オフィシャルレース情報サイト

オフィシャルレース情報サイト

24H SPA EWC Motos 2022
劇的な最終ラップで3位表彰台、ランキングも2位に

有名なスパ・フランコルシャン・サーキットで開催される2輪耐久レースの復活となるこの第1回24H SPA EWC Motosには、38チームが参加した。全長7km及ぶ長いテクニカルコースで非常に厳しいレースが行われ、F.C.C. TSR Honda Franceチームはリスキーなコンディションの中、最終ラップで3位フィニッシュ、劇的な表彰台を獲得した。

6月4日(土)現地時間午後1時、ジョシュ・フックが#5のHonda CBR1000RR-R Firebladeを駆り、4番グリッドから素晴らしいスタートを切った。1周目を2番手で終え、メーカーを代表するライバル4台とレースをリードしていった。5台は各ラップで激しいトップ争いを繰り広げ、サーキットに集まった15,000人の観客に素晴らしいパフォーマンスを披露した。

レース中盤頃にレースの主導権を握ったF.C.C. TSR Honda Franceは、スタートライダーのジョシュ、続いてマイク、ジーノと続くスティントを順調にこなし、レース開始から10時間にわたりトップ3に留まり、気温が下がり夜が更けるにつれてパフォーマンスを向上させていった。ジーノ、ジョシュも2分21秒台のラップを記録、夜の寒さに慣れてきた頃、マイクも21秒台を記録し、2番手をキープして周回を重ねる。

その間、トップの技術的な問題で修復を続ける中、代わったジョシュがトップに立ち、再びレースの主導権を握る。8時間経過は2位通過だったが、16時間経過のトップ通過が脳裏をよぎる中、ジーノの走行中にメカニカルトラブルが発生。コース脇にマシンを停めたジーノはマシンを押してピットに戻り、スイングアームを交換する大手術を行った末、30分をロスしながらもコースに戻った。最大10位まで後退したものの、ライダーたち、チームクルーは絶妙のコンビネーションで非常に速いラップタイム・ピットワークで追い上げを開始した。これにより、16時間経過は8位通過でポイント3を獲得した。その後も順調に周回を重ね、5位まで順位を挽回しさらに上位を狙える位置に復帰した。

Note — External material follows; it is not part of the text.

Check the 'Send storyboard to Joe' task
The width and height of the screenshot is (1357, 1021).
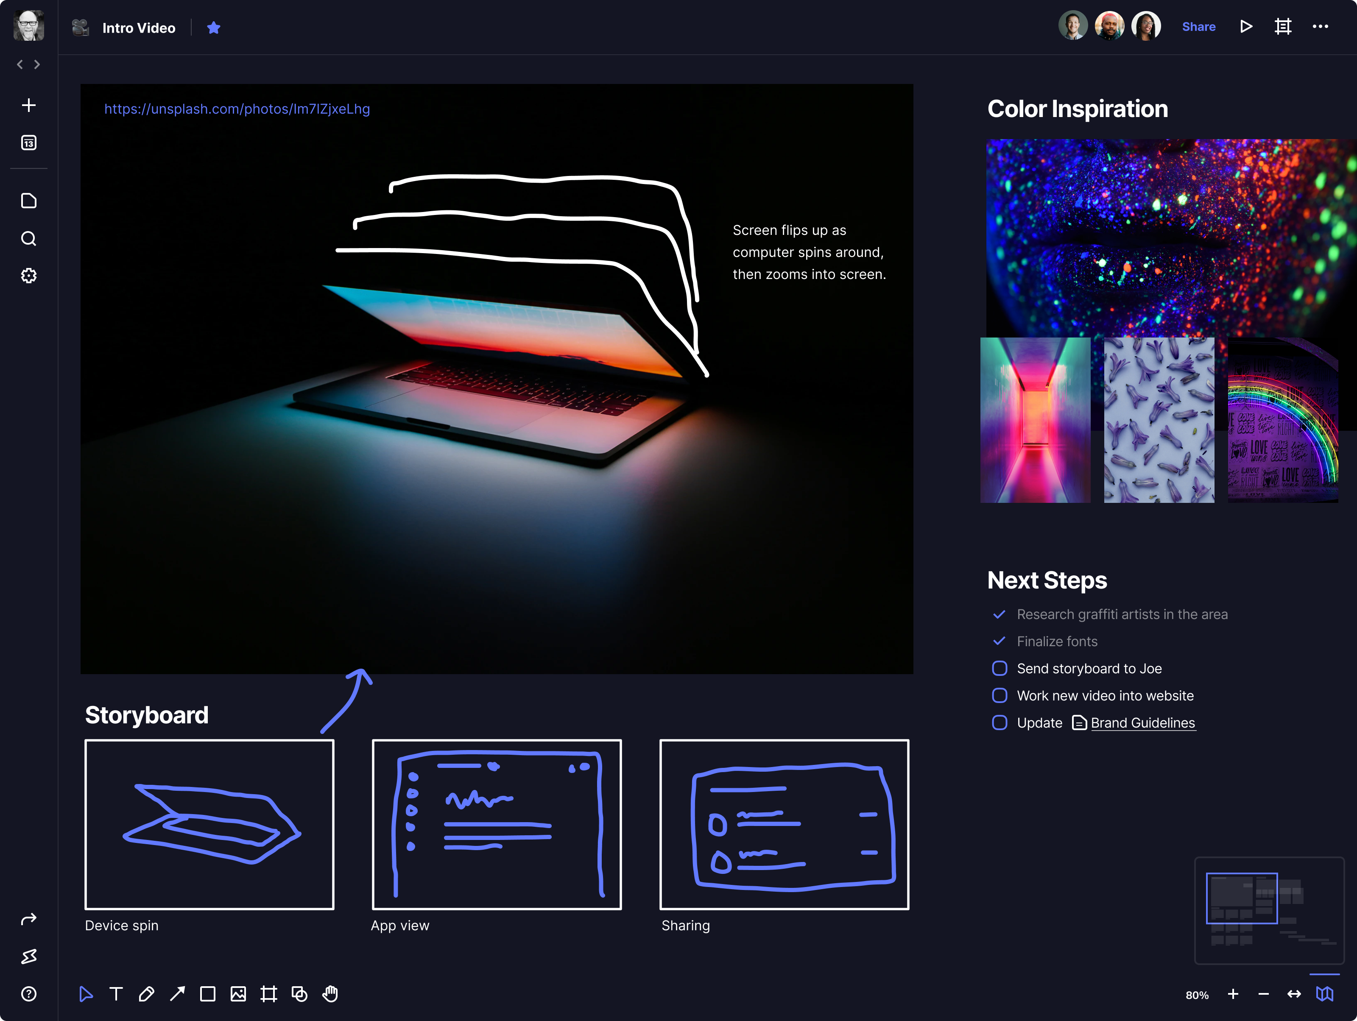pos(999,668)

しかし、週明けから予報されていた雨は、日曜日の午前7時30分についにサーキットに姿を現し、わずか数分の間にクラッシュが続出する事態に、レース開始以来3度目のセーフティ(SC)カーが導入されることとなった。マイクは高速でフロントからスリップし、このコンディションの犠牲者の一人なったが、幸いマシンやライダーに深刻な影響はなく、そのまま5位でコースに復帰した。

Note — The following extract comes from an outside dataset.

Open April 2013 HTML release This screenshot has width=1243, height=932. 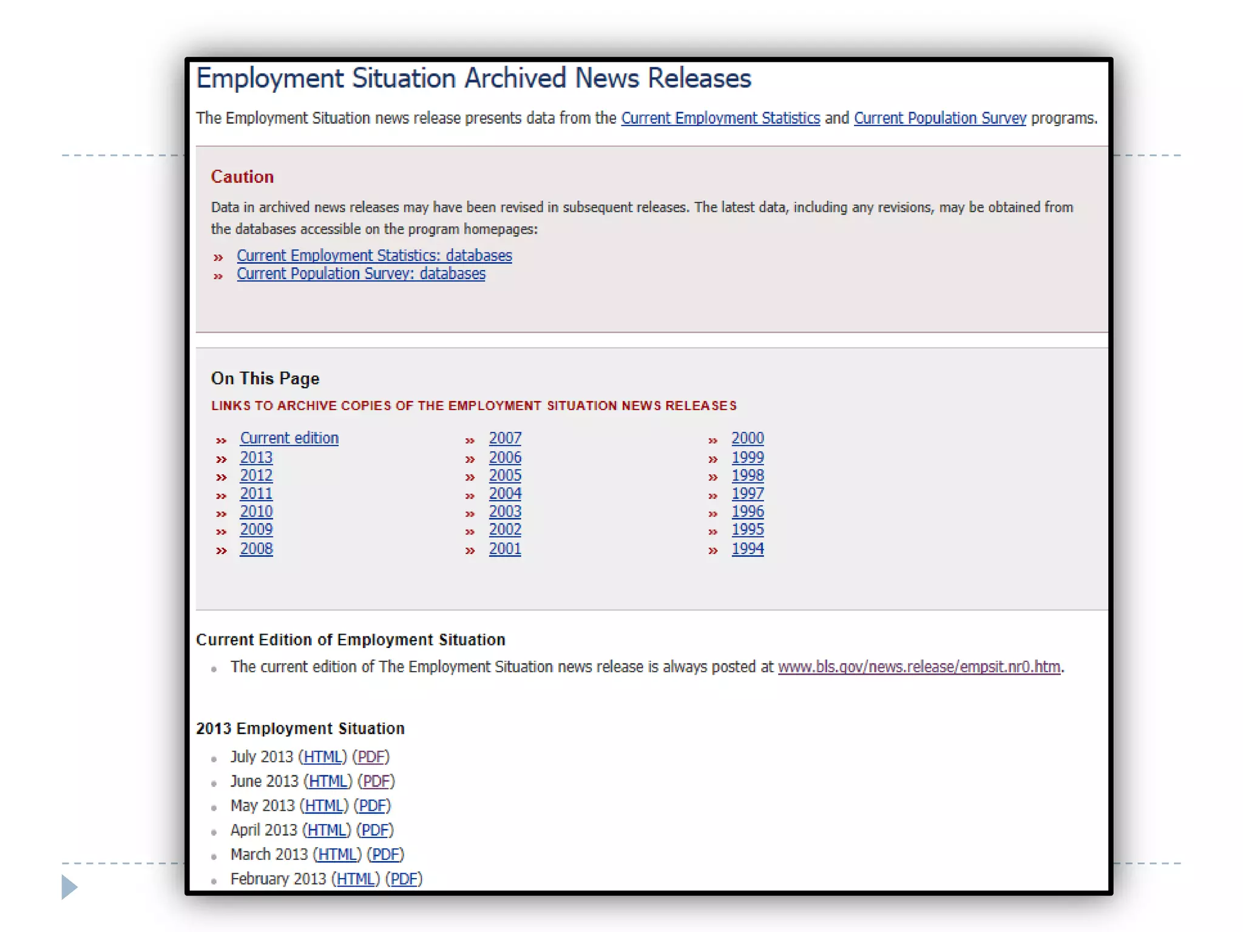pyautogui.click(x=327, y=829)
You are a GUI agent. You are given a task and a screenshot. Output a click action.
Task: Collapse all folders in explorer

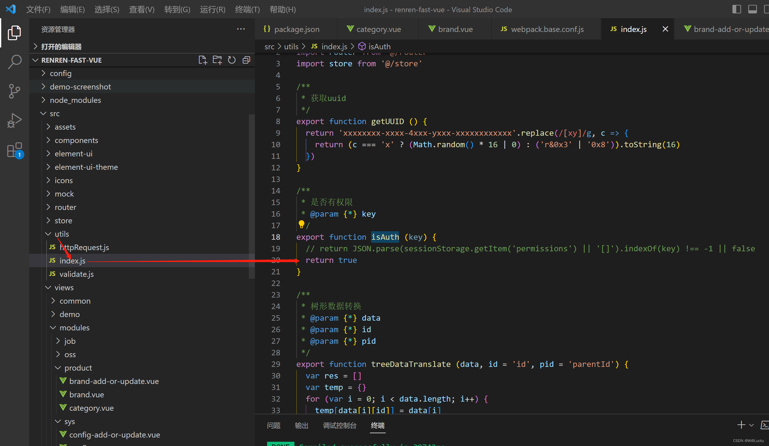[246, 60]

SCカーによるニュートラル状態の終了後、残りは4時間少々となる中、今や降り注ぐ大雨に素早く対応したマイクはトップタイムをマークし4位に浮上するとTOP3とのギャップを縮めていくことになった。3位にポジションを上げ、2位をロックオン。しかしライバル車に先行されて一時4位まで後退してしまう。その時点で、激しい雨の中でコース上に撒かれたの大量のオイルが原因で赤旗が提示され、レースは中断された。

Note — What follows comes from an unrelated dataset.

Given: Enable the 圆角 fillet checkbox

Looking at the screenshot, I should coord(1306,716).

完全なオイル処理のため、パルクフェルメ(ガレージ内)で全バイクがスタンバイされ、シャッターが閉じられて2時間に及ぶ中断が始まった、残り時間は刻々と削られ、チームも4位フィニッシュが前提でポイントランキングを計算し始めた。

しかし、これで済むわけではなかった。当初は残り時間でパレードして終了のはずだったが…。FIM、EWC、そしてチームとの協議の結果、それはスーパーバイクスプリントレースに変わり、このような極限状態を得意とするジーノがこの状況を制することになった。レースの最終ラップでライバルに先行し3位をさらうという、非常にハイレベルで劇的な結末を迎えたのだった。

この結果により、F.C.C. TSR Honda Franceは、ル・マン24時間で獲得した49ポイントに、今回の24H SPA EWC Motos 2022で獲得した42ポイント(予選/2,決勝8時間/9,決勝16時間/3、24時間/28)を加え、2022年のEWC世界選手権ランキングでトップと15ポイント差の2位に浮上した。

次回決戦の舞台は日本の鈴鹿、8時間のスプリント耐久だ。期せずして入国制限も緩和の方向に向き、レースに向けて前向きな環境が整いつつある中で、ライバルと直接対決で勝負する。